> **WHAT YOU ARE ASKED TO DO**
Whatever the records say, give every one of them again exactly.

BEGIN

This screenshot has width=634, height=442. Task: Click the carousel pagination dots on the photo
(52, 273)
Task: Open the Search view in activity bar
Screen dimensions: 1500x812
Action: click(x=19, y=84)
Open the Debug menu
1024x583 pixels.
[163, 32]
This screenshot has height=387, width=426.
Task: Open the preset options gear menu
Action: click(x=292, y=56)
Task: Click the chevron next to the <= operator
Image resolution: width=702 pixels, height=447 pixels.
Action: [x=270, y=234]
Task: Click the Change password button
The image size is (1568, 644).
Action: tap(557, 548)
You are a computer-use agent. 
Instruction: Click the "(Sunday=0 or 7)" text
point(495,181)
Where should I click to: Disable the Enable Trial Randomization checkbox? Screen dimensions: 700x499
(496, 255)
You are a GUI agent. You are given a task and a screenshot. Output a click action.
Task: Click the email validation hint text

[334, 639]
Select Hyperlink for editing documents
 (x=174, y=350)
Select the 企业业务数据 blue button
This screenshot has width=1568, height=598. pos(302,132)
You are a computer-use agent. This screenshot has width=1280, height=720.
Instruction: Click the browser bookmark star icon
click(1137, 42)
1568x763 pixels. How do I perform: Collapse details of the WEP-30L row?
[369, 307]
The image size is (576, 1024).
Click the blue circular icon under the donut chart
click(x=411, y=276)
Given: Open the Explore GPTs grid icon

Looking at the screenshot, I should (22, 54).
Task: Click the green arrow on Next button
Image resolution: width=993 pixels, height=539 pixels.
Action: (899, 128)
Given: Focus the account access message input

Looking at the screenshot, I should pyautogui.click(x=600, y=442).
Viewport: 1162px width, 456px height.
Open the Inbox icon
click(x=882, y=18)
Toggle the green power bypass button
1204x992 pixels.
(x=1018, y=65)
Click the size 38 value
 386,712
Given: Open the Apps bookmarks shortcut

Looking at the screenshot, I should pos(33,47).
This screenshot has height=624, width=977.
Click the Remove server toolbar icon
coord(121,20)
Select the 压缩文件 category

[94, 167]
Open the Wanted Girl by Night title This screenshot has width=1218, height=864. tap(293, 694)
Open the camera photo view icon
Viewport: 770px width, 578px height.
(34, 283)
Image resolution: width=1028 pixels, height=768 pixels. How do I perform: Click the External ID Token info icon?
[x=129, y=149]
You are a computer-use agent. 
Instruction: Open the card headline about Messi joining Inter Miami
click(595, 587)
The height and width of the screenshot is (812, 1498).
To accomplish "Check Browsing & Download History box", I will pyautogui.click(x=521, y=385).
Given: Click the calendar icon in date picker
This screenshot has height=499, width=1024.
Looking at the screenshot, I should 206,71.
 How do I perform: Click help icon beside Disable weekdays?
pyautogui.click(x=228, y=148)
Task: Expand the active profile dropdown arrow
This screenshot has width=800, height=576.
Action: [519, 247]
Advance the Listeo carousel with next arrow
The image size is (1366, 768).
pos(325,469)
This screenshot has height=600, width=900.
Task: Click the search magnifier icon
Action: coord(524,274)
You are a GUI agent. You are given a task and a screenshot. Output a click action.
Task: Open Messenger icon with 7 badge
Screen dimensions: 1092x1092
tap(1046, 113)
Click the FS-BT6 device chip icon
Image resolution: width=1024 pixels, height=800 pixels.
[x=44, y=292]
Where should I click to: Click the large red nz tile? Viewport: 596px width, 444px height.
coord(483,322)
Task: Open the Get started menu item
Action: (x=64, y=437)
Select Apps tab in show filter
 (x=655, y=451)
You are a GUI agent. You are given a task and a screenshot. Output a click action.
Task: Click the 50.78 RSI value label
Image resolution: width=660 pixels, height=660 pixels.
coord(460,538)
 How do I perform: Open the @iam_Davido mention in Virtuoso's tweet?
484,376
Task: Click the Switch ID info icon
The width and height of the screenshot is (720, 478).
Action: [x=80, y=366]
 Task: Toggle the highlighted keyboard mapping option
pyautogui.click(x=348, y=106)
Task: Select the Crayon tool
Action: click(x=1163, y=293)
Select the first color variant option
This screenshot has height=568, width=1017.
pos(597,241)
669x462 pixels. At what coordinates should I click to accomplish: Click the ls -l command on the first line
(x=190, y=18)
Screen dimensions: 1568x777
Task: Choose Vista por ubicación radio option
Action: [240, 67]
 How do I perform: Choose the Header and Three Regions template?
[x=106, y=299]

END

> **FINISHED EXERCISE**
This screenshot has width=634, height=442. Task: Click the carousel pagination dots on the photo
(52, 273)
Task: Open the Search view in activity bar
Screen dimensions: 1500x812
Action: click(x=19, y=84)
Open the Debug menu
1024x583 pixels.
[163, 32]
This screenshot has height=387, width=426.
Task: Open the preset options gear menu
Action: click(x=292, y=56)
Task: Click the chevron next to the <= operator
Image resolution: width=702 pixels, height=447 pixels.
Action: [x=270, y=234]
Task: Click the Change password button
The image size is (1568, 644).
Action: tap(557, 548)
You are a computer-use agent. 
Instruction: Click the "(Sunday=0 or 7)" text
point(495,181)
Where should I click to: Disable the Enable Trial Randomization checkbox? Screen dimensions: 700x499
(496, 255)
You are a GUI agent. You are given a task and a screenshot. Output a click action.
Task: Click the email validation hint text

[334, 639]
Select Hyperlink for editing documents
 (x=174, y=350)
Select the 企业业务数据 blue button
This screenshot has width=1568, height=598. pos(302,132)
You are a computer-use agent. This screenshot has width=1280, height=720.
Instruction: Click the browser bookmark star icon
click(1137, 42)
1568x763 pixels. How do I perform: Collapse details of the WEP-30L row?
[369, 307]
The image size is (576, 1024).
Click the blue circular icon under the donut chart
click(x=411, y=276)
Given: Open the Explore GPTs grid icon

Looking at the screenshot, I should (22, 54).
Task: Click the green arrow on Next button
Image resolution: width=993 pixels, height=539 pixels.
Action: (899, 128)
Given: Focus the account access message input

Looking at the screenshot, I should pyautogui.click(x=600, y=442).
Viewport: 1162px width, 456px height.
Open the Inbox icon
click(x=882, y=18)
Toggle the green power bypass button
1204x992 pixels.
(x=1018, y=65)
Click the size 38 value
 386,712
Given: Open the Apps bookmarks shortcut

Looking at the screenshot, I should pos(33,47).
This screenshot has height=624, width=977.
Click the Remove server toolbar icon
coord(121,20)
Select the 压缩文件 category

[94, 167]
Open the Wanted Girl by Night title This screenshot has width=1218, height=864. tap(293, 694)
Open the camera photo view icon
Viewport: 770px width, 578px height.
(34, 283)
Image resolution: width=1028 pixels, height=768 pixels. How do I perform: Click the External ID Token info icon?
[x=129, y=149]
You are a computer-use agent. 
Instruction: Open the card headline about Messi joining Inter Miami
click(595, 587)
The height and width of the screenshot is (812, 1498).
To accomplish "Check Browsing & Download History box", I will pyautogui.click(x=521, y=385).
Given: Click the calendar icon in date picker
This screenshot has height=499, width=1024.
Looking at the screenshot, I should 206,71.
 How do I perform: Click help icon beside Disable weekdays?
pyautogui.click(x=228, y=148)
Task: Expand the active profile dropdown arrow
This screenshot has width=800, height=576.
Action: [519, 247]
Advance the Listeo carousel with next arrow
The image size is (1366, 768).
pos(325,469)
This screenshot has height=600, width=900.
Task: Click the search magnifier icon
Action: coord(524,274)
You are a GUI agent. You are given a task and a screenshot. Output a click action.
Task: Open Messenger icon with 7 badge
Screen dimensions: 1092x1092
tap(1046, 113)
Click the FS-BT6 device chip icon
Image resolution: width=1024 pixels, height=800 pixels.
[x=44, y=292]
Where should I click to: Click the large red nz tile? Viewport: 596px width, 444px height.
coord(483,322)
Task: Open the Get started menu item
Action: (x=64, y=437)
Select Apps tab in show filter
 (x=655, y=451)
You are a GUI agent. You are given a task and a screenshot. Output a click action.
Task: Click the 50.78 RSI value label
Image resolution: width=660 pixels, height=660 pixels.
coord(460,538)
 How do I perform: Open the @iam_Davido mention in Virtuoso's tweet?
484,376
Task: Click the Switch ID info icon
The width and height of the screenshot is (720, 478).
Action: [x=80, y=366]
 Task: Toggle the highlighted keyboard mapping option
pyautogui.click(x=348, y=106)
Task: Select the Crayon tool
Action: click(x=1163, y=293)
Select the first color variant option
This screenshot has height=568, width=1017.
pos(597,241)
669x462 pixels. At what coordinates should I click to accomplish: Click the ls -l command on the first line
(x=190, y=18)
Screen dimensions: 1568x777
Task: Choose Vista por ubicación radio option
Action: [240, 67]
 How do I perform: Choose the Header and Three Regions template?
[x=106, y=299]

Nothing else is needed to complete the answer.